Investors have poured GBP 2 billion onto the P2P lending platform that yields as much as 4.7 percent, and they will largely be shielded from any losses. That’s because RateSetter is dipping into its coffers to cover the loss.

“We did something on behalf of our lenders that was quite clearly a mistake. It is not right for them to take that hit,” exclaimed RateSetter co-founder Peter Behrens.

One of the problems for RateSetter had to do misjudging the risk associated with a loan it issued to auto finance company Vehicle Trading Group. After the company had gone into receivership, RateSetter acquired a pair of the troubled company’s subsidiaries in an attempt to recoup its losses eventually.

P2P misperceptions

Meanwhile, P2P is a market segment that investors have run to in search of yield amid a low rate environment in the fixed income asset class. And for the most part peer to peer has delivered, evidenced by returns in the range of 4 percent to 6 percent, according to AltFi News.

Nonetheless, P2P remains a nascent market that even through growth continues to face certain misperceptions, which inspires questions about financial services stemming from politicians to investors, to regulators.

Reinder van Dijk, a partner at economic analysis firm Oxera, said at the last LendIt conference in Europe that the uncertainties in P2P inspire some critical and “fair” questions, such as is P2P appropriate for individual investors? How would the P2P marketplace respond in the face of deteriorating credit market conditions? And what about if a lender completely misjudged its risk and went under amid a wave of defaults – what would the fallout be for investors and financial services?

While the answers to some of these questions will unfold over time, evidence suggests there are steps that the lending marketplace can take to ensure that the future of P2P lending is secure for all participants, ranging from borrowers to investors, to the lenders. Oxera’s Van Dijk said to have well- functioning markets that attain their potential for economies of scale the industry should focus on the following four pillars:

  • sustainable business models where there is a mutual incentive between consumers and the lenders as well as investors and the lenders, beginning with an assessment of credit risk;
  • industry regulation must evolve and should be designed specifically for P2P lending, not broad brush in nature;
  • best practices across the market, which could develop in the years to come to a result of both formal rules and self-governing. Consumer education is critical. For P2P to expand into the mainstream, everyone from borrowers to investors must have a clear understanding of what peer-to-peer lending is all about.

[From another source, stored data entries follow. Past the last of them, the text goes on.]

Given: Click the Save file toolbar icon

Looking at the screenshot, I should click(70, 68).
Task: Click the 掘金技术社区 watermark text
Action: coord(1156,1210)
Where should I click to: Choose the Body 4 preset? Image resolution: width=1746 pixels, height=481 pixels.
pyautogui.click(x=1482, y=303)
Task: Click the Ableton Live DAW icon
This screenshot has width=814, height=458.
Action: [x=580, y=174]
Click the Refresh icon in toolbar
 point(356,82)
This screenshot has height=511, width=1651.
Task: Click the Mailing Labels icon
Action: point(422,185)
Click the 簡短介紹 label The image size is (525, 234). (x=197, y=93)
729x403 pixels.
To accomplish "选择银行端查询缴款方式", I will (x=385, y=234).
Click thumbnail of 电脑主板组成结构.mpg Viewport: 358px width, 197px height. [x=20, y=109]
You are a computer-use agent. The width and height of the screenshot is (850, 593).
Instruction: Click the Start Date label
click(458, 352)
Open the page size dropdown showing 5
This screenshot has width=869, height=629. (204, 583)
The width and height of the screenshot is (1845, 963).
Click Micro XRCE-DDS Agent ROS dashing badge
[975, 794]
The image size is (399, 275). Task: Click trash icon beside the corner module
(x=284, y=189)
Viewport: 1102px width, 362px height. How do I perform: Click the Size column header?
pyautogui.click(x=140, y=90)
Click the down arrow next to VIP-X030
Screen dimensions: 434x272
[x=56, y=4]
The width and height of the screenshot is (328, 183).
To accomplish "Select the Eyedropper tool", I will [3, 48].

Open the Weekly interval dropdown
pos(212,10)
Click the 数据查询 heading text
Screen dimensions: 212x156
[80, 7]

Meanwhile, the recent struggles at RateSetter point to at least one of these key themes, the most obvious of which being credit risk assessment and a sustainable business model. Without proper credit standards both the P2P platform and the investor are exposed to a greater level of risk than they may be able to afford, which wouldn’t bode well for either side.

Importantly, the incentives for proper credit risk assessment are there, van Dijk points out, evidenced by a lending platform’s reputation being at stake in addition to the strength of its balance sheet.

Conclusion

Peer to peer has evolved into an asset class of its own, providing participants a way to generate returns they might not find in more conservative investments. As for the risk/reward profile, van Dijk said P2P falls right in the center of bonds and stocks. For an emerging asset class, investors looking for somewhere to allocate their long-term savings can know the type of risk they’re inheriting.